Thursday, May 24, 2007

On moving to England

My friend Shadowfalcon is moving to Australia for a year. It's a huge change. And I felt somewhat bad that I may have contributed in the decision making process in that she's seen how happy I've become after moving to England almost 7 years ago. Though I am happy now, that wasn't always the case.

I moved to England a few weeks after my 18th birthday. I wasn't able to work, I knew nobody apart from N's family (his mother and older sister) and N's friends. In the beginning, N and I lived in a cosy flat nearish to the High Street. Though I would have been able to easily walk to the shops, I never did. In fact, I hardly left the flat. With N at work, most days I had to force myself to change out of my pyjamas. I didn't eat properly, I couldn't bring myself to do the dishes or make the bed. I was slowly sinking into depression, even with my wedding day just a few short months away. I ended up putting on 10-15 pounds in less than 4 months. My wedding dress had to be taken out to the very limit the morning of the ceremony. N did his best to cheer me up - bringing me flowers and jigsaws and books, there were the wedding plans. We had his friends over quite often on the weekends and we'd go out with them. But they all felt like N's friends. My own friends back home in America slowly stopped responding to emails, and I had never felt more alone. To make matters worse, I didn't get along very well with N's family. I hadn't lived with a 'proper' family for many years and I did so many things wrong. We held different opinions on important matters, and all of us were too set in our ways to compromise when N and I ended up giving up our flat and moving in with his mother after returning from our honeymoon. Things got better when I started my first job, it gave me purpose and I lost a lot of weight just by getting up each day and moving around instead of slumping somewhere feeling sorry for myself. I started making my own friends slowly, through work. But at the same time, things got worse between me and N's family. The house had turned hostile, with doors slamming and shouting and name-calling. On an emotional level I felt inadequate and rejected, as yet another mother-figure had disapproved and disliked both me as a person as well as the choices I had made with my life.

But it did get better. But it wasn't overnight. I had to slowly get used to another culture, with its own language and customs. A new set of currency to deal with, driving on the other side of the road. Everything was such a shock to the system. I wasn't able to understand some regional accents in the first year or so that I was here. I felt stupid and humiliated everytime I had to ask someone at work to explain what a specific term meant or if I had to ask them to repeat what had just been said. I was laughed at for using Americanisms and people always asked questions about America that I didn't know the answers to. After telling someone new that I was American, many would say 'oh! I have a cousin/uncle/friend who lives in Texas/Florida/New York - John Smith, do you know him?' but wouldn't stick around long enough to hear that Oregon isn't anywhere close Texas/Florida/New York.

It wasn't easy to begin with, but the journey has been worth it. I am happy. I have a wonderful husband, a beautiful son. We have a nice home in a good area.

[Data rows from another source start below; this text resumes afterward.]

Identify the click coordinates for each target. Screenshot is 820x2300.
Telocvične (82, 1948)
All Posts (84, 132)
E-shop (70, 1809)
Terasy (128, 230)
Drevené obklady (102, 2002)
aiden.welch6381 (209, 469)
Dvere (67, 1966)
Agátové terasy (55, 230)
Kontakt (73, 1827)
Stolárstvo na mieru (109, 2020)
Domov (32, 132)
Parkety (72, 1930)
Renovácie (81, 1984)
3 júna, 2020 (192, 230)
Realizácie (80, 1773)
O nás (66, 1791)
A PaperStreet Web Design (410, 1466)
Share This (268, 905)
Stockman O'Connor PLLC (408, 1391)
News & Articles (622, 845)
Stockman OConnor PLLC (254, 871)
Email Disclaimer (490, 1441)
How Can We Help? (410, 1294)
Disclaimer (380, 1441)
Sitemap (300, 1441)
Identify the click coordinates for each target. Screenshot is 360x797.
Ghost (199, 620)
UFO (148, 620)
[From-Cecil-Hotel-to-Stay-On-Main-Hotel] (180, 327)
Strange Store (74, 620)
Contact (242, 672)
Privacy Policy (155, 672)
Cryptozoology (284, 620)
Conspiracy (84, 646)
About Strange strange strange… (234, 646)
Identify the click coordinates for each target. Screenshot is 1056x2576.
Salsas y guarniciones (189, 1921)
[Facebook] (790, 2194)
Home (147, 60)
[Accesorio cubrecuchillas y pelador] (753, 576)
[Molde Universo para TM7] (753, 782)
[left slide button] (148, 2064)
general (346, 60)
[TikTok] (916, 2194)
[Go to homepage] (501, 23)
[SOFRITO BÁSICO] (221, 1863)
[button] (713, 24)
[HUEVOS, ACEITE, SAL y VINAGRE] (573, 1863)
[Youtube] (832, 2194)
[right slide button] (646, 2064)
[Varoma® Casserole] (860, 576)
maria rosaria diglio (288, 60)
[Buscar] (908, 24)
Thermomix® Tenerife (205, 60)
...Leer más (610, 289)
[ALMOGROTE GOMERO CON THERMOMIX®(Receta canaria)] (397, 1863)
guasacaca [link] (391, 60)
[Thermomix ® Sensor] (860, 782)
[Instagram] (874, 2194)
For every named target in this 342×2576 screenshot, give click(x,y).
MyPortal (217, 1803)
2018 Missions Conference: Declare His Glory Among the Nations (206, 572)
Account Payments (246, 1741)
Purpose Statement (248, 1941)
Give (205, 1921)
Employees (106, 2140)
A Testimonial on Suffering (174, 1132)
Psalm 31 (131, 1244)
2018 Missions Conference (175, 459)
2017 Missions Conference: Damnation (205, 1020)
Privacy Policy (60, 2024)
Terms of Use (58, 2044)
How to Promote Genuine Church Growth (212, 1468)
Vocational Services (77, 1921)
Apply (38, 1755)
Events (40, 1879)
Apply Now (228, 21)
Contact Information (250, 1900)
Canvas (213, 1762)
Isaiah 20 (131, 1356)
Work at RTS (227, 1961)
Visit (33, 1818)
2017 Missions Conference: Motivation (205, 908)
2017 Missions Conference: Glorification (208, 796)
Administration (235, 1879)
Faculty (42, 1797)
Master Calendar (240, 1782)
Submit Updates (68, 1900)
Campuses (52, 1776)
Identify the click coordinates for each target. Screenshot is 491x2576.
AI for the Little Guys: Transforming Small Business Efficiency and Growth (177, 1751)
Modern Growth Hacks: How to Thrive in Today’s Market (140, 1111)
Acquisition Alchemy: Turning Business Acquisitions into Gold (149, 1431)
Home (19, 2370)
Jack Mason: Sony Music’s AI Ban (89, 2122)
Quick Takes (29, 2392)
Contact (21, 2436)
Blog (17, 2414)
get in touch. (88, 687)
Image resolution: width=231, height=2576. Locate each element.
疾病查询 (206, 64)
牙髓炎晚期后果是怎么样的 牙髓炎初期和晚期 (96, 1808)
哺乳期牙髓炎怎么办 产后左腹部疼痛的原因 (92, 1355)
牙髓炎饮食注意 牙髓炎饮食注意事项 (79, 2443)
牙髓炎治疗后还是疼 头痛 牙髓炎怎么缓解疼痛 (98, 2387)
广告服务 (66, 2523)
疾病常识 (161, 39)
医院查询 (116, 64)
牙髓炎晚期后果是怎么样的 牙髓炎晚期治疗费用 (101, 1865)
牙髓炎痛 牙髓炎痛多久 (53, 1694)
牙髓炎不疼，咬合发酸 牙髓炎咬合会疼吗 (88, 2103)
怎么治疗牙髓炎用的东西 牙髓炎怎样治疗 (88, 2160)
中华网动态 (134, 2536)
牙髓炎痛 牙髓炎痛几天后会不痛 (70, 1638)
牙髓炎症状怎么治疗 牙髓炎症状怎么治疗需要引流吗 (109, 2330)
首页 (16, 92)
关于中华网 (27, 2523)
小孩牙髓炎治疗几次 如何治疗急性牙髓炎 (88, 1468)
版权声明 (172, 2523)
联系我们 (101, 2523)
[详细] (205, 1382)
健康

My mother in law and I are actually quite close, I have good friends. I know all the right lingo, I know to stand on the 'correct' side when on an escalator, I can spell 'kerb' correctly and I feel like I fit in. My accent is so corrupted that people no longer say straight-off 'you must be American' instead they say 'your accent sounds like you might not be from these parts orginally' and that works for me.

My advice to anyone that is considering moving abroad? Stay at home. (or, get out and meet new people anyway you can - join a club or a class, anything to put yourself out there more. Soak in the new culture and learn quickly and adapt as soon as possible. Cultivate relationships with the people you DO know in the country and compromise.)


  1. Wow. What courage it took! I have never been to GB, but I have family over there I would love to visit someday!

  2. Wow is right. Your story would make a fabulous novel, I think. You're a very brave person and I'm so glad you're happy with your life now. I've never been to England but my sister's boyfriend is from Brighton. Maybe if they get married, I'll go one day. :)

  3. Thanks honey I'm now terrified...kidding! I'm going to miss you like mad.

  4. That was really raw & true. I had a close friend move to Scotland and she went through something so very similar. Her husband worked and went to school there, and she stayed in the whole time. It really did take quite a while to get used to it all. They are getting ready to move back the the States now and she really would rather stay in Scotland! Thanks for sharing...


  5. I moved to Japan when I was 19 and stayed there for 10 years and moved to Dubai with my family just last January. Tough decision we made and the everyday experiences bring about various feelings of frustrations, happiness..but as you said, it gets better.

  6. Our move to Russia two years ago started off great. It felt like home immediately. Then culture shock hit me. Not being able to fully express yourself or ask a simple question became a burden. I wish I had had more time to learn the language before moving!